In die Zeit des Militärstädtchens Nr. 7 führte kürzlich ein Urania-Rundgang mit Renate Jung. Schon am 3. Juni 1945, vor der Potsdamer Konferenz der Alliierten im Schloss Cecilienhof, hatten die Besatzer das Gebiet am Neuen Garten beschlagnahmt und die Bewohner vertrieben. Am 11. August 1945 übernahm die Westeuropazentrale des sowjetischen Geheimdienstes das 16 Hektar große, mit Villen und Landhäusern besetzte Terrain am Welterbepark und gab es erst am 22. August 1994 wieder frei.

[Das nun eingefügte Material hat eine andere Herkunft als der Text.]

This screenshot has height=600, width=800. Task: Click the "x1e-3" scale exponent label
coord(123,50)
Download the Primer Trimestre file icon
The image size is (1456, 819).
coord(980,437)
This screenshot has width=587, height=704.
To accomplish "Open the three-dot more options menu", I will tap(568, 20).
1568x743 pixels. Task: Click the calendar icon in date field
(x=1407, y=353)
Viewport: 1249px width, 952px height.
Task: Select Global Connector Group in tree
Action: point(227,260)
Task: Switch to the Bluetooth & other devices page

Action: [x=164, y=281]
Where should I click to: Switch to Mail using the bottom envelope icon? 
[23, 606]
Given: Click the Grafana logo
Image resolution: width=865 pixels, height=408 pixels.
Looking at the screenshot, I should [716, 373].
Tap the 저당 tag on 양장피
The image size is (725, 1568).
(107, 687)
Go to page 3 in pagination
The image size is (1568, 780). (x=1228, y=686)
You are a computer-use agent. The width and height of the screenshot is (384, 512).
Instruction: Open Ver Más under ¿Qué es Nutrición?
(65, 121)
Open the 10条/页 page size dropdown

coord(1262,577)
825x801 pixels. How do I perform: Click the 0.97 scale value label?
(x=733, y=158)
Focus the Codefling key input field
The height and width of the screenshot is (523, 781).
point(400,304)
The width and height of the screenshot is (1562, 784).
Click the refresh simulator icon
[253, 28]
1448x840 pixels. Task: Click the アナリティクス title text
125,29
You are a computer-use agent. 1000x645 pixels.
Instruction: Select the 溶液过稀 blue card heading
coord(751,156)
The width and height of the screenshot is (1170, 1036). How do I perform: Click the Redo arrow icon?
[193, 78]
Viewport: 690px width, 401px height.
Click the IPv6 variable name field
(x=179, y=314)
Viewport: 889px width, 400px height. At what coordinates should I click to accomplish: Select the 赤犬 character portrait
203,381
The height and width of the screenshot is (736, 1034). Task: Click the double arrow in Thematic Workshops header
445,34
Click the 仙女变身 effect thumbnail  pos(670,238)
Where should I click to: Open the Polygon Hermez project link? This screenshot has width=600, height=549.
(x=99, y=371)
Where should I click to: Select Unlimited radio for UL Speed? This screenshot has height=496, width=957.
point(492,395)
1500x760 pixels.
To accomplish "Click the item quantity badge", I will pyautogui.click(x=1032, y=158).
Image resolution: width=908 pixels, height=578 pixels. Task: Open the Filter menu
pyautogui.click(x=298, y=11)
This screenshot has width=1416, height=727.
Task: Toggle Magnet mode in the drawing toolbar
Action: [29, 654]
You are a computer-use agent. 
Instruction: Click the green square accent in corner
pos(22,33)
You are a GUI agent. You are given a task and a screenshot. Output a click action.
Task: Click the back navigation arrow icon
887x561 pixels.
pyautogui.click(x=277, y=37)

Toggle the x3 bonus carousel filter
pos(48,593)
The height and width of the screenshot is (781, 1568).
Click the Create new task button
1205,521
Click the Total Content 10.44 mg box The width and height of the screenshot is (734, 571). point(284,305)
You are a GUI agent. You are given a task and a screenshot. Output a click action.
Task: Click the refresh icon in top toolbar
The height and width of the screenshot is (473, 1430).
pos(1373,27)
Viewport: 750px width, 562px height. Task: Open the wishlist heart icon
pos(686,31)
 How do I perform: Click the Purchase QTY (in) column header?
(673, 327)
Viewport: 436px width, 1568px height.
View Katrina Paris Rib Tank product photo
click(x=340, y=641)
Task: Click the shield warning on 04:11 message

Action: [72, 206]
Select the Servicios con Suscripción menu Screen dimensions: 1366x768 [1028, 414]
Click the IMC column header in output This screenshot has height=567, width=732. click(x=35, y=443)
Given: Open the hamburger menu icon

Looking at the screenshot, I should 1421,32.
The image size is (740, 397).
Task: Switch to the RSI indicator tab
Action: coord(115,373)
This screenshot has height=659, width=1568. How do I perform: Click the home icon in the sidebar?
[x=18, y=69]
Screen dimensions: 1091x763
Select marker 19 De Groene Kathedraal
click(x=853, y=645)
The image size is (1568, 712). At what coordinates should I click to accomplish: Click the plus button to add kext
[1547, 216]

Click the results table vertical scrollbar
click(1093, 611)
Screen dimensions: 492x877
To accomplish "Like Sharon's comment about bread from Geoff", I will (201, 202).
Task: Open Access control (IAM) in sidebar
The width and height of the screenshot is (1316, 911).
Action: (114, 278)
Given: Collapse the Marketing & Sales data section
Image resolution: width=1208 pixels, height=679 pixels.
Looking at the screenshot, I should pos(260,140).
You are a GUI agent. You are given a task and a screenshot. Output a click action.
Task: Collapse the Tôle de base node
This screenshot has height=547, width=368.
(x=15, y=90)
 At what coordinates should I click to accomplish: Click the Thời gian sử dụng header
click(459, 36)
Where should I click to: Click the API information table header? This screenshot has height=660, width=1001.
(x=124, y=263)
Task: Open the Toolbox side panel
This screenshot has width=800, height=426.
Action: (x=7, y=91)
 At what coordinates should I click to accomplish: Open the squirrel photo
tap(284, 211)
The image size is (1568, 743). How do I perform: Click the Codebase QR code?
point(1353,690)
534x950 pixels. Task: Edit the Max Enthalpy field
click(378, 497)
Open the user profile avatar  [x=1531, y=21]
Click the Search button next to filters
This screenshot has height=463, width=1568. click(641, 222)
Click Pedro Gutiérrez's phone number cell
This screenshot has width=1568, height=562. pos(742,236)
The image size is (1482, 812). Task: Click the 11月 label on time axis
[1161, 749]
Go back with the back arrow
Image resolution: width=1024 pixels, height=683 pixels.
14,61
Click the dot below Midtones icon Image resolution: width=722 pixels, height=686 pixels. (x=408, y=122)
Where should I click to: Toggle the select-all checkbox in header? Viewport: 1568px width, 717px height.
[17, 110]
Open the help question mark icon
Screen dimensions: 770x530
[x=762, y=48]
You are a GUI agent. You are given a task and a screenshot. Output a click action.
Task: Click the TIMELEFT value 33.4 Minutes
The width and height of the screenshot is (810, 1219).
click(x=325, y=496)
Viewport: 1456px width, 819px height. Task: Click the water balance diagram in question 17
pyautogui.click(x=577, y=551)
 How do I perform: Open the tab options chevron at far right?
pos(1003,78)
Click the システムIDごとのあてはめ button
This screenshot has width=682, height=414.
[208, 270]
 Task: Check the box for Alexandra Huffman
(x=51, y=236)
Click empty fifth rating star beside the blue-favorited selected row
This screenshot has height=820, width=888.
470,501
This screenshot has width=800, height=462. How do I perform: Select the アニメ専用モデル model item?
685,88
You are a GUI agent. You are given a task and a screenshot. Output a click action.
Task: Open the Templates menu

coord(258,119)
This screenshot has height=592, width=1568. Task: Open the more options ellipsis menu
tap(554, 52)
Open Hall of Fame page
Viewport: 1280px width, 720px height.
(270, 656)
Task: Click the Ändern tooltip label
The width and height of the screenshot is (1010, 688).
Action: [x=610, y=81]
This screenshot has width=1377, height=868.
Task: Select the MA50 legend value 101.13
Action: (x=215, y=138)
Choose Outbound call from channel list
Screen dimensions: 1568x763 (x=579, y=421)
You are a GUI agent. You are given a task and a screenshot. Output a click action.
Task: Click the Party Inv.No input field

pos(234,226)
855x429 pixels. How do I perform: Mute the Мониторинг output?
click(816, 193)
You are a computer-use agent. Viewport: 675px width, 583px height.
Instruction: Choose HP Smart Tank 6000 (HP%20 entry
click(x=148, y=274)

Spuren dieser fast ein halbes Jahrhundert währenden Nutzung konnte Renate Jung auf ihrem Rundgang an zahlreichen Stellen zeigen. Ab der Bushaltestelle Am Neuen Garten ist die Mauer zum Park weiß gestrichen – hier lag der mit einem Wachturm ausgestattete Haupteingang zum „verbotenen Städtchen“, das mit Läden, Dienstleistungseinrichtungen, Gaststätte, Kulturhaus und Bibliothek wirklich ein komplettes Städtchen war. Informationen erhielten die Geheimdienstsoldaten durch einen großen Betonaufsteller, der halb verfallen gegenüber dem inzwischen zur Wohnanlage mit 44 Eigentumswohnungen umgewandelten Augustastift noch immer steht.
Hinter dem Mirbachwäldchen erhebt sich ein übrig gebliebener „Russenblock“. Während die Offiziere in den Villen und Landhäusern wohnten, wurden solche Blocks als Unterkunft für die einfachen Soldaten gebaut. Der Alteigentümer, dem nach Rückgabe des Grundstücks der Abriss verweigert wurde, hat das Beste aus dem nüchternen Gebäude gemacht, es hinter dem Grün der Bäume versteckt und zu Wohnungen ausbauen lassen. Bewusst wurde dagegen in der Villa Quandt an der Großen Weinmeisterstraße – bis 1994 Uliza Zentralnaja – die Sauna mit Tauchbecken als Zeugnis der Alltagskultur der russischen Offiziere erhalten. Im einstigen Wohnsitz des Hohenzollernprinzen Oskar von Preußen, in den letzten Jahren als Domizil für das Fontane-Archiv und das Brandenburgische Literaturbüro saniert, saß in der Besatzungszeit die Verwaltung des Militärgerichtes.
Nicht weit entfernt setzt das Haus Leistikowstraße 1 mit seiner zwar reparierten, aber nach wie vor absichtlich hässlich in Schwarzbraun gehaltenen Fassade einen Kontrapunkt. Hier warteten, gefoltert und geschlagen, ab 1946 in den Kellerzellen insgesamt etwa 1000 Häftlinge auf ihr Urteil.
Aus meist völlig nichtigen Gründen schickte sie das Militärtribunal in den Tod oder in langjährige Verbannung, meist ins sibirische Kohlebergwerk Workuta. Als Eigentümer hat der Evangelisch-Kirchliche Hilfsverein das ihm in den 1990er Jahren abrissreif rückübertragene ehemalige Pfarrhaus erhalten und so seinen Ausbau zur Gedenkstätte ermöglicht, der Ende des Jahres abgeschlossen werden soll.
Dem Hilfsverein gehörten in der Leistikowstraße, damals Mirbachstraße, mehrere Villen, aus deren Mieteinnahmen er seine Tätigkeit mitfinanzierte. Nach der Rückübertragung in den 1990er Jahren musste er die stark verfallenen Gebäude an Privatinvestoren verkaufen, da er die Sanierungskosten nicht aufbringen konnte. Wie Renate Jung verriet, zählte zu den Käufern auch der Fernsehmoderator Günther Jauch. Im Eigentum des Vereins blieben die künftige Gedenkstätte und der daneben liegende, heute vom Hort der Evangelischen Grundschule genutzte Bau.
Nach dem Intermezzo als Militärstädtchen Nr. 7 ist das Viertel wieder zu einer noblen Wohngegend geworden, die sich nur wenige leisten können. Nur eins ist anders: An der Straße Am Neuen Garten haben einige Eigentümer die Vorderhäuser vermietet und sind selbst in die Hofgebäude gezogen, wo einst die Kutscher und Bediensteten untergebracht waren. Grund ist das nach wie vor grauenhaft holprige und lärmintensive Kopfsteinpflaster der Fahrbahn, über die neben Touristenbussen auch der Linienbus 692 verkehrt.
Mittlerweile verschwunden sind die Transparente „Hier wird wieder hergestelltes Welterbe erneut zerstört“. Offensichtlich haben die Eigentümer die Hoffnung aufgegeben, dass die Stadt die Straße instand setzen lässt und flicken die durch die Erschütterungen entstehenden Risse an ihren Häusern immer wieder aus.